I just wanted to say what a small world we live in. My oldest son just made a local travel ball team. One of the parents on my team over heard me talking about Carter and his WG. She ran over to me to tell me her best friends daughter also had WG, and she lives in the next city over from me. Small world.

I often wonder how rare it actually IS......especially when you consider the number of undiagnosed people who must be out there. I live in a very small town of approx 3000 inhabitants but there is another WG patient in this town. And one of my first wife's friends has been a WG patient for over 20 years. For every Cindy Abbott there must be thousands of others. And let's not forget the ones who don't use the internet or speak English.

You only need to look at the number of guests browsing this forum on any given evening, to realize WG can't be quite as rare as the newspapers keep telling us it is.........
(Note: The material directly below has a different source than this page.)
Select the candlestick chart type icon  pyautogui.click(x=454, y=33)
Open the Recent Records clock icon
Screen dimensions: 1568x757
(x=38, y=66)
You only need to look at the number of guests browsing this forum on any given evening, to realize WG can't be quite as rare as the newspapers keep telling us it is.........

You have an excellet point Kimbangu. I agree with you, I think is rarely diagnosed and we will begin to see it being more mainstream in the coming years. If they had not finally figured out what was going on with me I'm sure I would have been dead by now and my cause of death would have respiratory failure.

The nurse I had last night also knew quite a bit about Wegs. Her husbands Grandmother had Wegs for about 20 or more years and passed away at 92.